Uluu’s world-first technology transforms seaweed into materials that look and feel like conventional plastic, but are reusable, recyclable, compostable, and marine biodegradable.
Co-founders and co-CEOs Dr Julia Reisser and Michael Kingsbury say the capital marks a major step toward industrial production and commercialisation, accelerating Uluu from its 100kg per year test plant to a 10-tonne-per-year demonstration plant in Western Australia.
Over the next 12 to 18 months, the company’s focus will be on completing construction of the new facility and supplying customers across cosmetics, fashion, and automotive industries with commercial-grade material for the first time.
The increased production will allow partner brands, including Quiksilver, Papinelle and Audi, to move from prototyping into staged trials, paving the way for the long-term offtake agreements needed to underpin Uluu’s first commercial plant.

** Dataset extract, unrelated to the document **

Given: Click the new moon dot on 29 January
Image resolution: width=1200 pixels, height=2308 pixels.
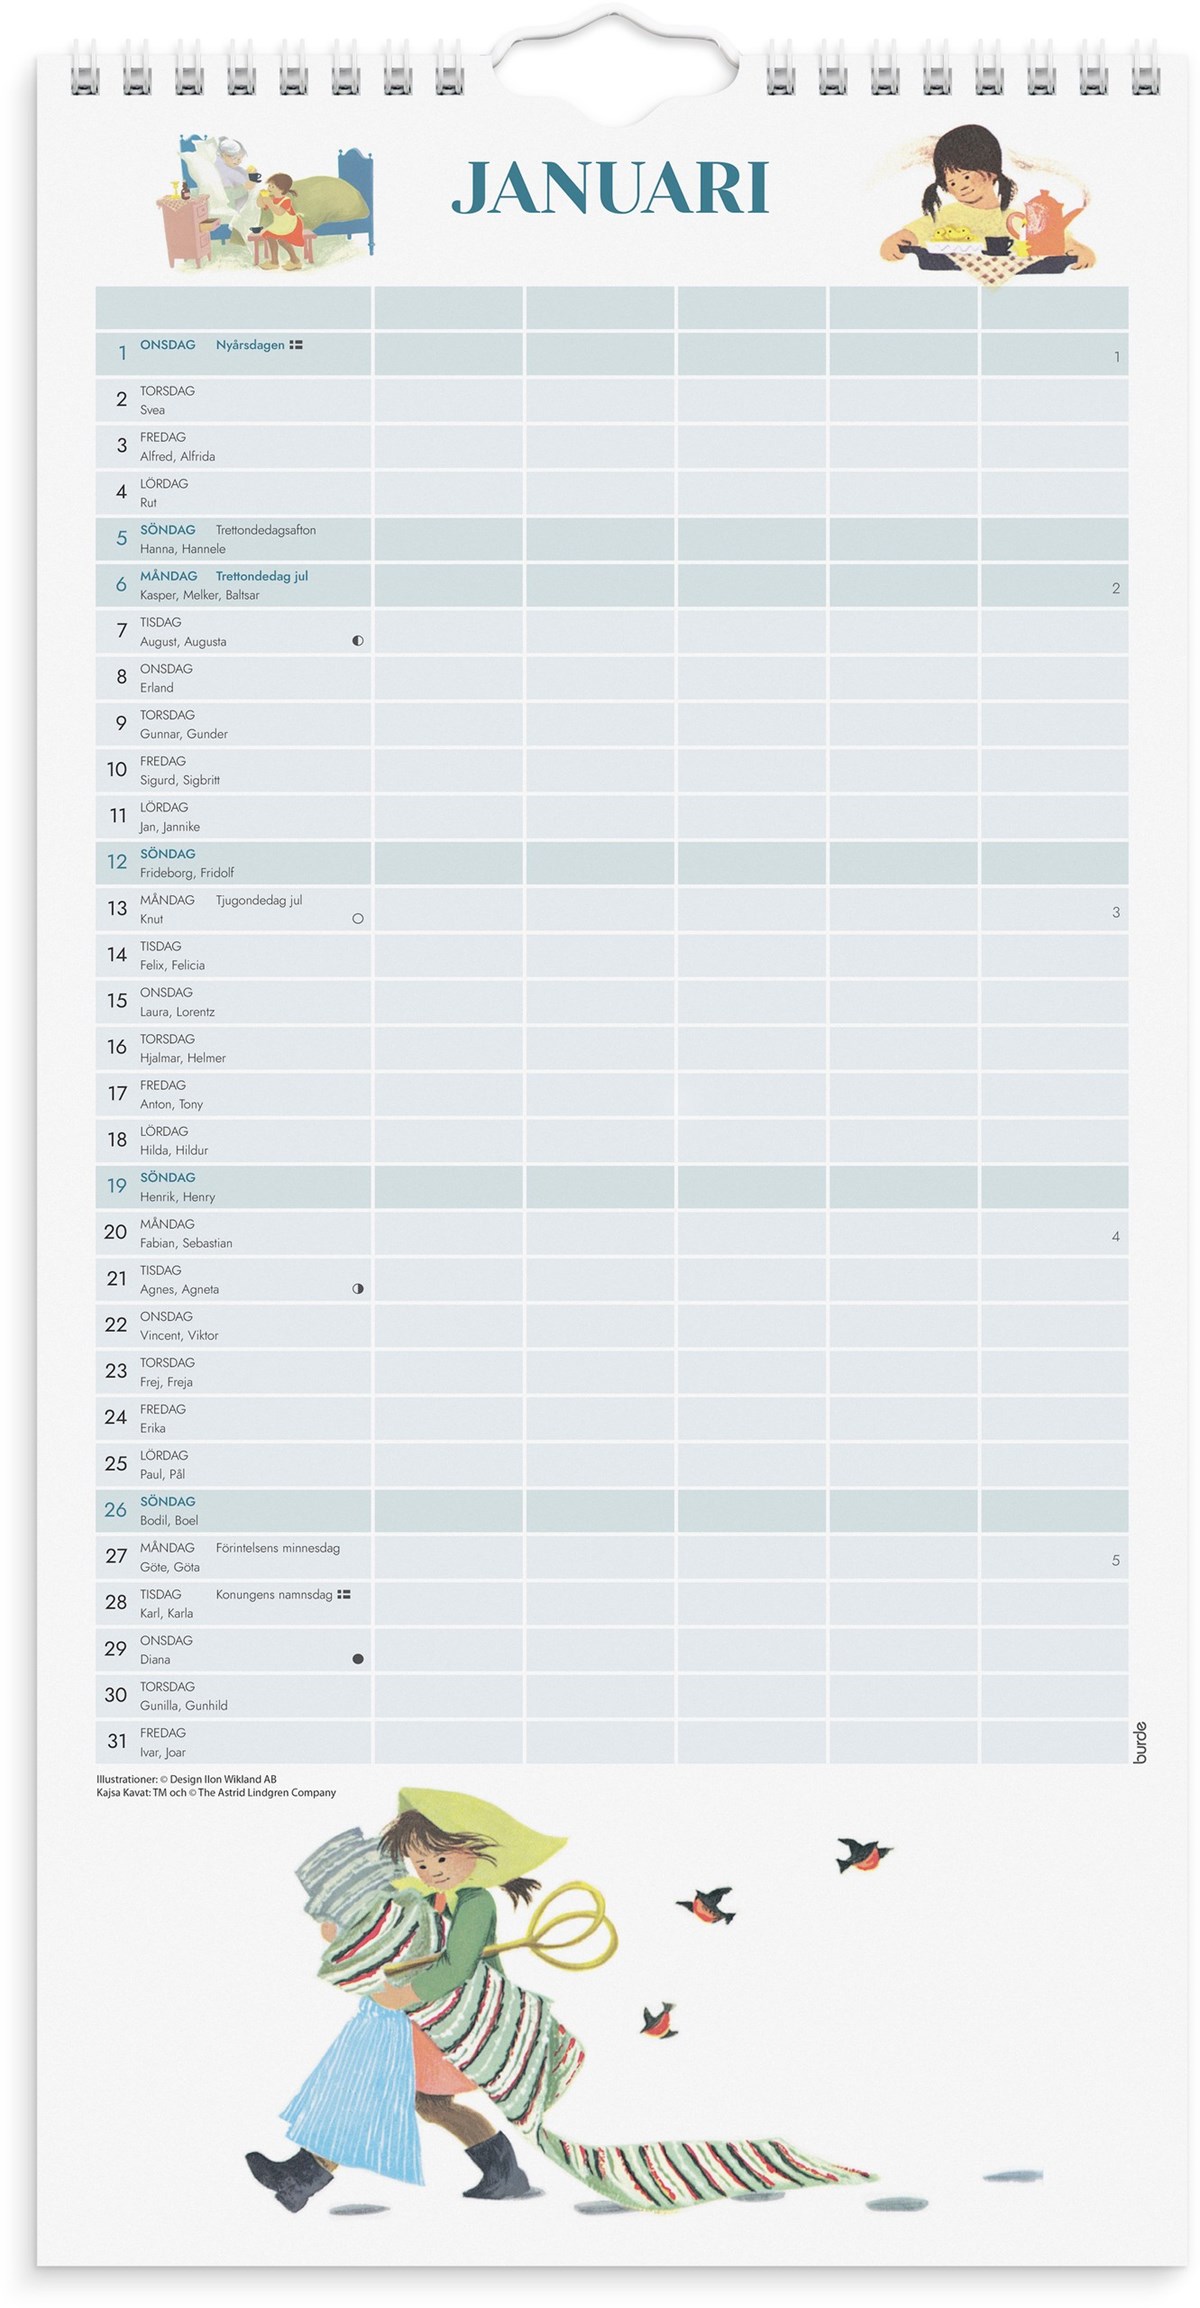Looking at the screenshot, I should pyautogui.click(x=358, y=1659).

“We’ve been running our test plant for two years and are now ready to scale up,” Reisser said.
“The $16 million enables us to increase production one hundred times from our current 100 kilograms per year, deliver significant volumes to customers, and give brands the confidence needed to enter multi-year offtake agreements ahead of our first commercial plant in 2028.”
If all goes to plan, Uluu expect to return to market for a larger Series B funding round to support the build of a much bigger facility. That commercial plant is expected to be operational in 2028, initially producing around 3,000 tonnes a year before ramping up to 10,000 tonnes by 2030.
Cutting global CO₂ emissions
The company estimates that at commercial scale its product could sequester and avoid up to five kilograms of carbon dioxide equivalent for every kilogram of material produced, compared with about three kilograms emitted by plastic today.
The technology has the potential to one day reduce global CO₂ emissions by more than 2 gigatonnes per year. By comparison, India’s annual CO₂ emissions are around 2.8 gigatonnes.
“Seaweed grows quickly and gets everything it needs from the sun and the sea,” Reisser said.
“It locks away CO₂ and helps clean up pollutants from the ocean. By harnessing seaweed, Uluu is producing materials that have a positive, rather than negative, impact on the environment, while ending plastic pollution.”
Investors step up
This is the third time Uluu has raised external capital, raising A$1.3 million in 2021 to try and get the idea up and running, and adding a further A$8 million in seed capital in 2022, led by Main Sequence – the CSIRO’s venture capital arm, with participation from Albert Impact Ventures, Mistletoe and Possible Ventures.
The latest funding round was led by Burda Principal Investments – the growth arm of Germany’s Hubert Burda Media – with participation from Main Sequence, Novel Investments (the family office of one of the world’s largest textile groups, Novetex Textiles), Startmate, and a consortium of impact investors including Fairground and Trinity Ventures.
Christian Teichmann chief executive of Burda Principal Investments said:
“At BPI, we invest in companies driving transformative innovation with the potential to become a global category leader. Uluu is redefining how materials can be produced more sustainably at an industrial scale.”
Kingsbury added that having Australian deep tech investor Main Sequence on its board has provided access to a lot of relevant industry expertise as the company thinks about how to derisk its technology and demonstrate traction to other investors.
“Ultimately, we want to be able to shift away from equity financing to become a bankable business that can raise debt to go and build a commercial scale plant,” Kingsbury said.